Dataset listing
_ _ _ _

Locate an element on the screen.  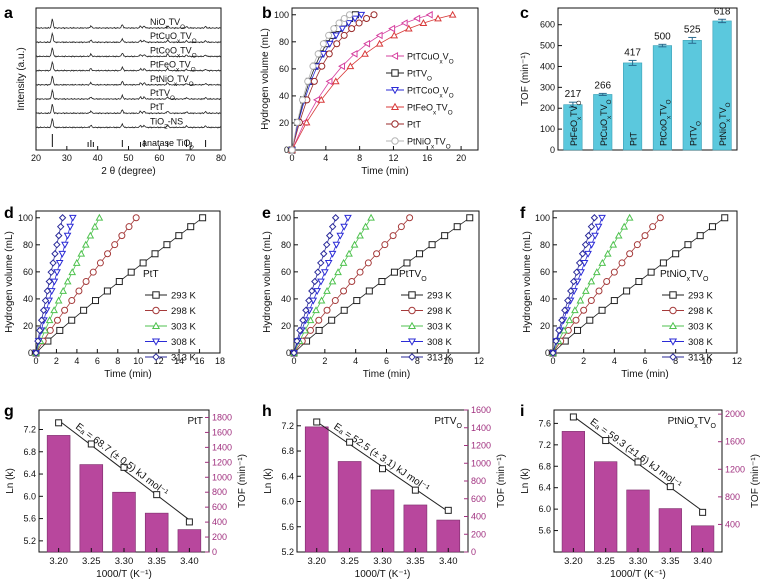
legend-label: 303 K is located at coordinates (700, 328).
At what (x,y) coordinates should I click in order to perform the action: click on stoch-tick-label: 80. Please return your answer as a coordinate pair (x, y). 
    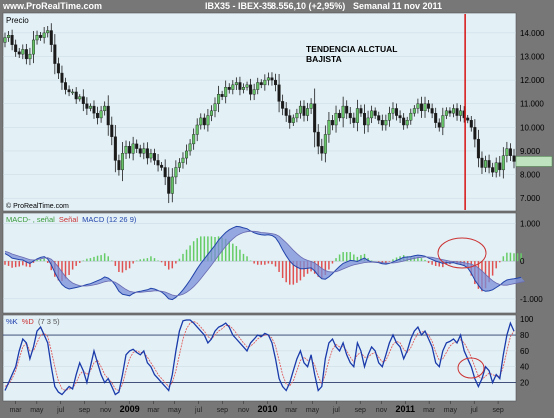
    Looking at the image, I should click on (524, 336).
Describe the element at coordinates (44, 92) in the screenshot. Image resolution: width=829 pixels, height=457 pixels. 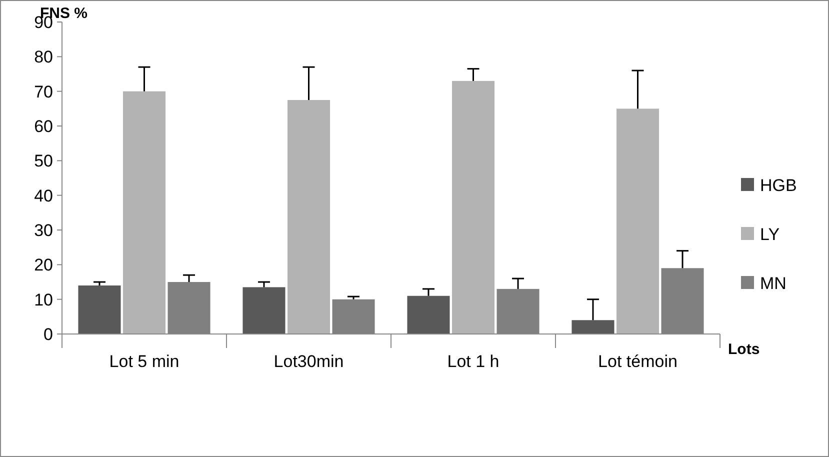
I see `y-tick-label: 70` at that location.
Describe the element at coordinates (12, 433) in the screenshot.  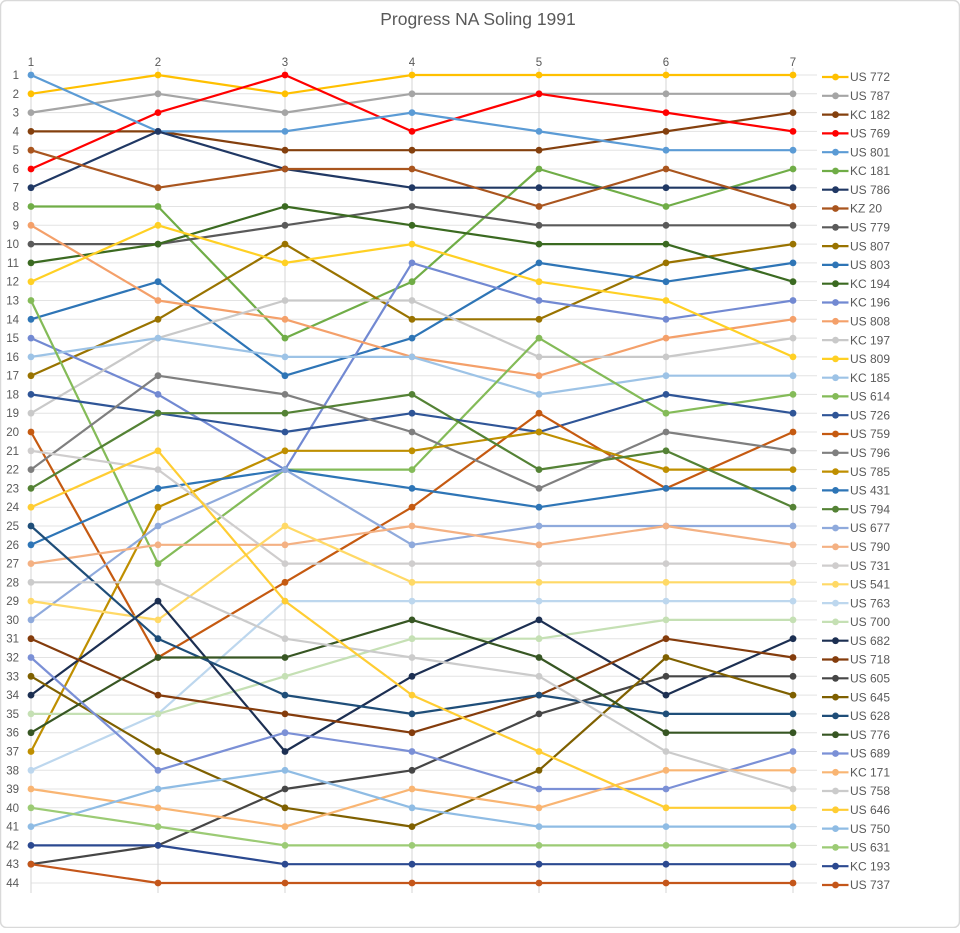
I see `svg-text: 20` at that location.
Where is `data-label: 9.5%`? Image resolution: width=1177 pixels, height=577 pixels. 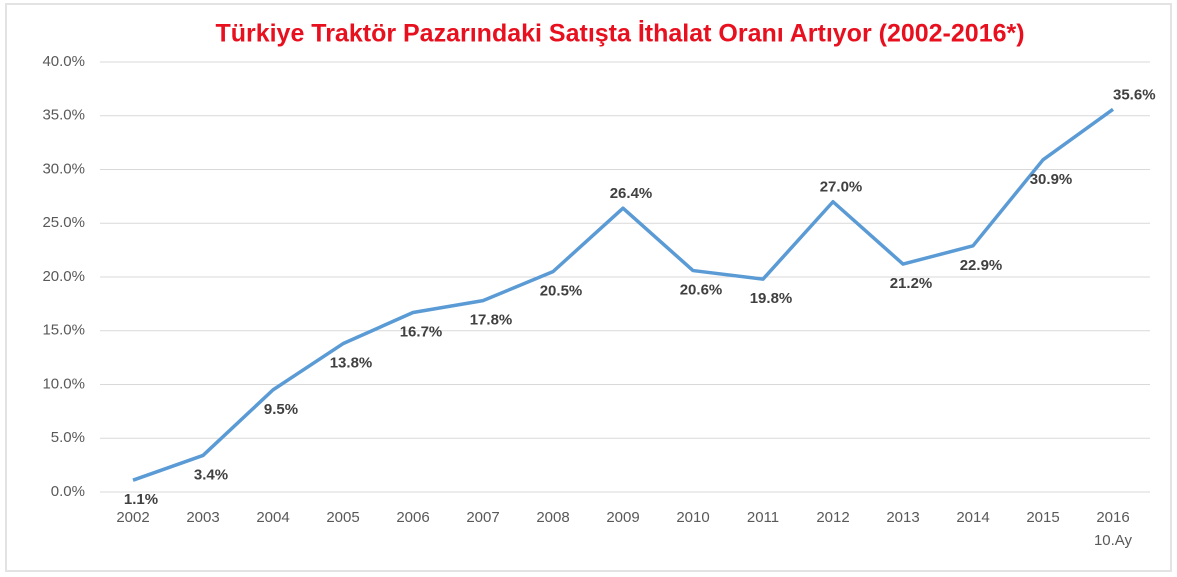 data-label: 9.5% is located at coordinates (281, 410).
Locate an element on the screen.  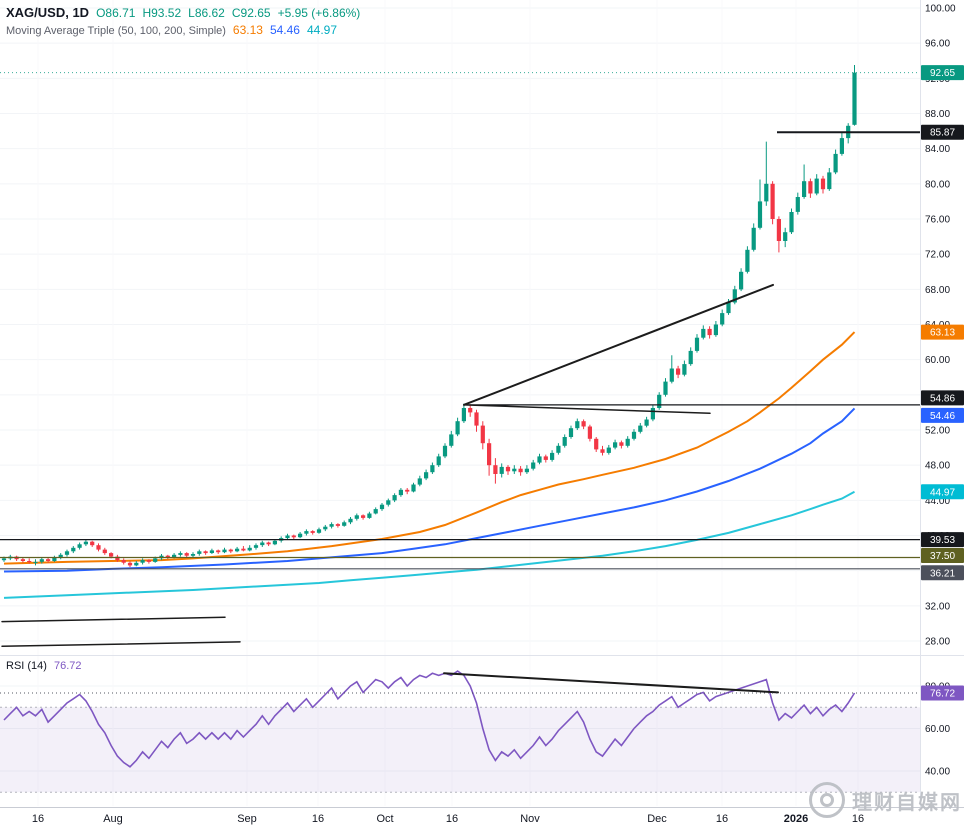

_ _ _ _

List every line of the listing above that contains the string "click", matching case exactly.

At what (x,y) coordinates should I click in order to perform the action: click on stoch-tick-label: 80. Please return your answer as a coordinate pair (x, y). 
    Looking at the image, I should click on (524, 336).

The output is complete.